### Source excerpt
I want to discuss three of these challenges today. The first challenge relates directly to the recent crisis: What needs to happen at the national and international levels to strengthen the financial system so that a crisis of this magnitude does not occur again.
The second challenge relates to the set of fiscal exit strategies that would put fiscal policies around the world on a sustainable path. In many countries, including the United States, budget deficits have widened sharply and the level of public debt is growing faster than gross domestic product (GDP). This trend is unsustainable.
The third challenge is how to rebalance global consumption and investment to support continued strong growth in the emerging world and a sustainable recovery elsewhere. In my view, sustainable global growth requires a shift toward a higher consumption share in the emerging world matched by a shift away from consumption in the United States.
These three challenges are interlinked. Without regulatory reform, we will not have the robust and resilient financial system that we need to match savers and borrowers around the world. Without fiscal consolidation, financial market participants will balk at providing the funds needed to close the gap between government revenue and spending. In addition, without rebalancing the composition of global demand, long-run economic growth will likely be weaker. Weaker long-run growth will lead to excessive unemployment and less government revenue, which, in turn, will make it more difficult to put fiscal policies on a sustainable course.
Turning to the first challenge of regulatory reform, the key issue is how to ensure that we take the right steps so that the type of financial crisis that occurred never happens again. From my perspective, I have several concerns about where the regulatory reform process is heading. First, the international consensus to harmonize standards globally appears fragile. If each country acts to strengthen its financial system in an uncoordinated way, we will be left with a balkanized system, riddled with gaps that encourage regulatory arbitrage. Second, I am concerned that the focus will be too bank-centric. Although it is clearly appropriate to strengthen the liquidity and capital standards for banks, regulatory reform needs to be comprehensive. Third, I worry that the Federal Reserve's role with respect to bank supervision will be unduly constrained. Let me discuss each of these concerns in more detail.

### Short task
Please reproduce the stretch of the passage on post-crisis policy challenges from "The second challenge" through "trend is unsustainable.", word for word.

### Listed records
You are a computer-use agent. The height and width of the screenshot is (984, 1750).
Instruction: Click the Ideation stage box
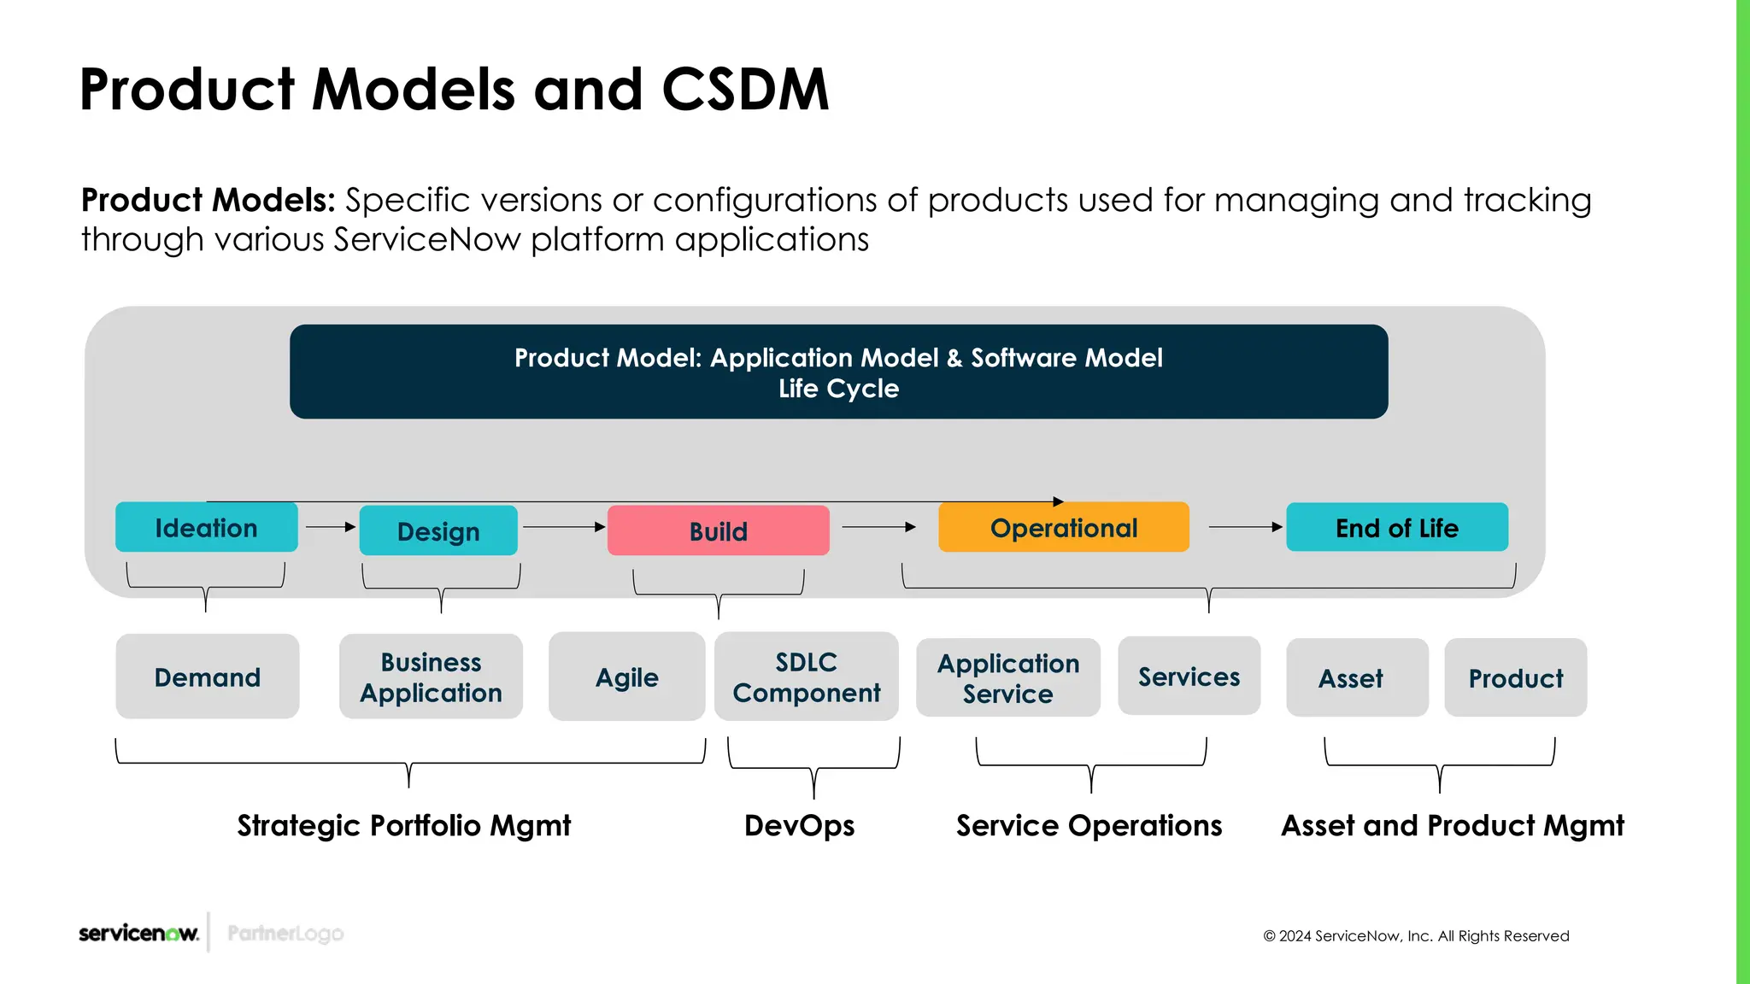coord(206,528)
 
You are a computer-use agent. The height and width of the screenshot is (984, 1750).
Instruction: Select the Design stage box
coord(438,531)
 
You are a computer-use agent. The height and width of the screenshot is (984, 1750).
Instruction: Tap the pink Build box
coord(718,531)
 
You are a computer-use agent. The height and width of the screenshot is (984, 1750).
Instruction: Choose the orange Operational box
==
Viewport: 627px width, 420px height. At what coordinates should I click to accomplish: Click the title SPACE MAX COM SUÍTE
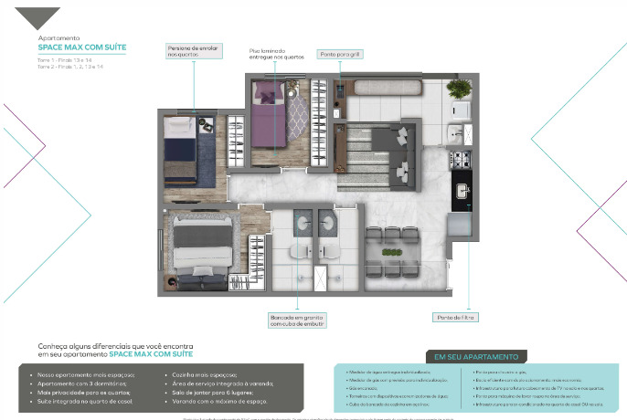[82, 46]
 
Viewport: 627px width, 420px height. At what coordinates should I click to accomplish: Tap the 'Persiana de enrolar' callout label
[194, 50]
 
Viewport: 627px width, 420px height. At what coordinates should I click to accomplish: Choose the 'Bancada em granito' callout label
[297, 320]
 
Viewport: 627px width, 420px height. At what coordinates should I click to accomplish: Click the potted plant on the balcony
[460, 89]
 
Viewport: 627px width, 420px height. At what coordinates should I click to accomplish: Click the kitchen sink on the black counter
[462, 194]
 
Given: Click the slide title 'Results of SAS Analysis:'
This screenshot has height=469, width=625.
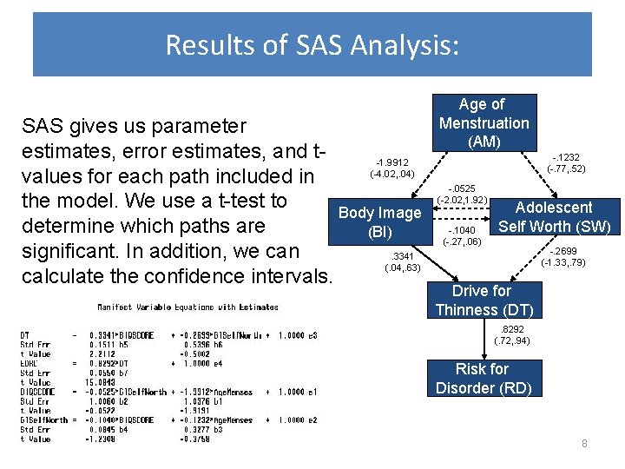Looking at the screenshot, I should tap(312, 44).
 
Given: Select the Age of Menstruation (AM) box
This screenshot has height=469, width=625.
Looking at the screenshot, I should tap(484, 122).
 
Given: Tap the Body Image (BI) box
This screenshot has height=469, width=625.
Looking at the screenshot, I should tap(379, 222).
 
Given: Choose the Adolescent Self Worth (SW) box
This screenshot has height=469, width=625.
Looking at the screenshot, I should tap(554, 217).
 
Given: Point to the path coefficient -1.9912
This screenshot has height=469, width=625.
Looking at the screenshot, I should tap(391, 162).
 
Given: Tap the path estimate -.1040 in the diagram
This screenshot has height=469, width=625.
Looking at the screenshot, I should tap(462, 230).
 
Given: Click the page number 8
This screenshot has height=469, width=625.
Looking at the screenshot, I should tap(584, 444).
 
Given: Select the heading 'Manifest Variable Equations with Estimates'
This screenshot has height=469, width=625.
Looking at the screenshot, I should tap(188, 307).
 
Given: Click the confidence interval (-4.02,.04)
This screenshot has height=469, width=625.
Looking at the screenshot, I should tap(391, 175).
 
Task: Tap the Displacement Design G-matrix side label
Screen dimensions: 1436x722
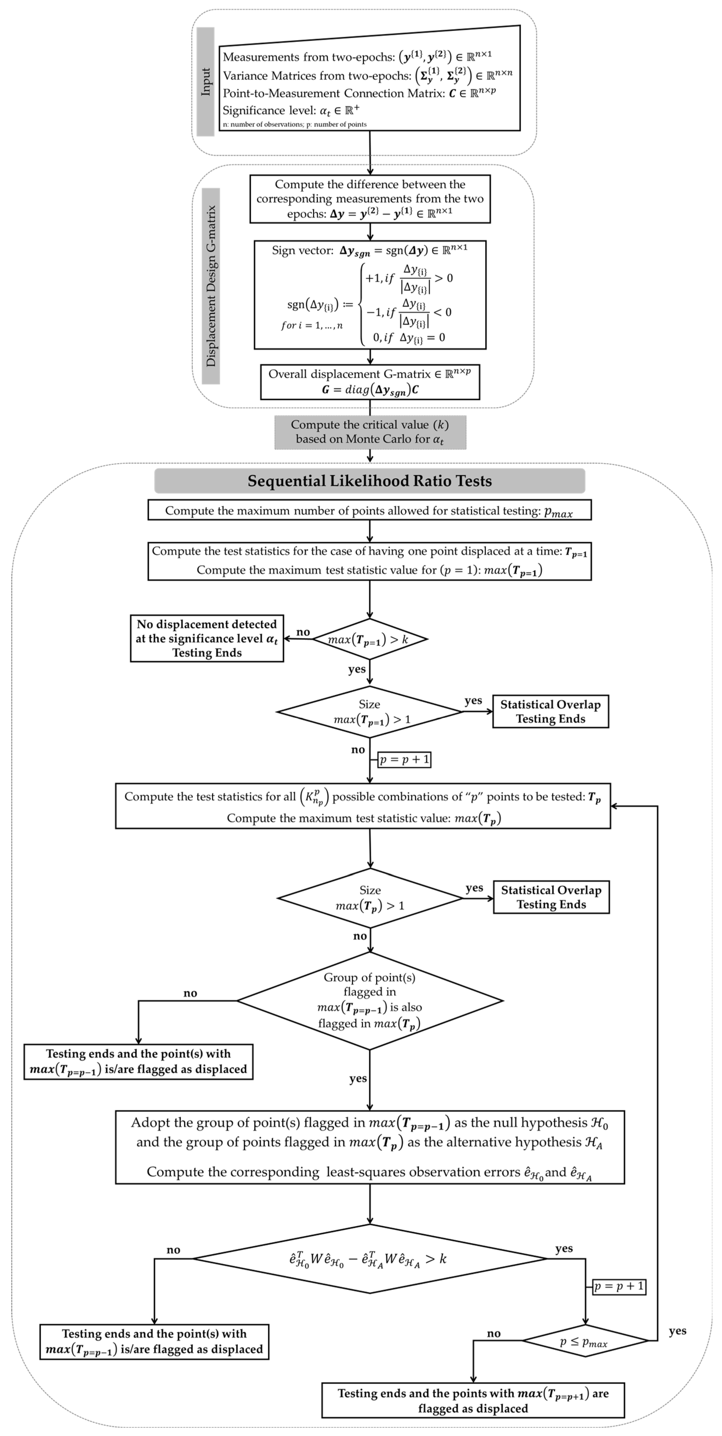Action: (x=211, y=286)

### Complete response
The second challenge relates to the set of fiscal exit strategies that would put fiscal policies around the world on a sustainable path. In many countries, including the United States, budget deficits have widened sharply and the level of public debt is growing faster than gross domestic product (GDP). This trend is unsustainable.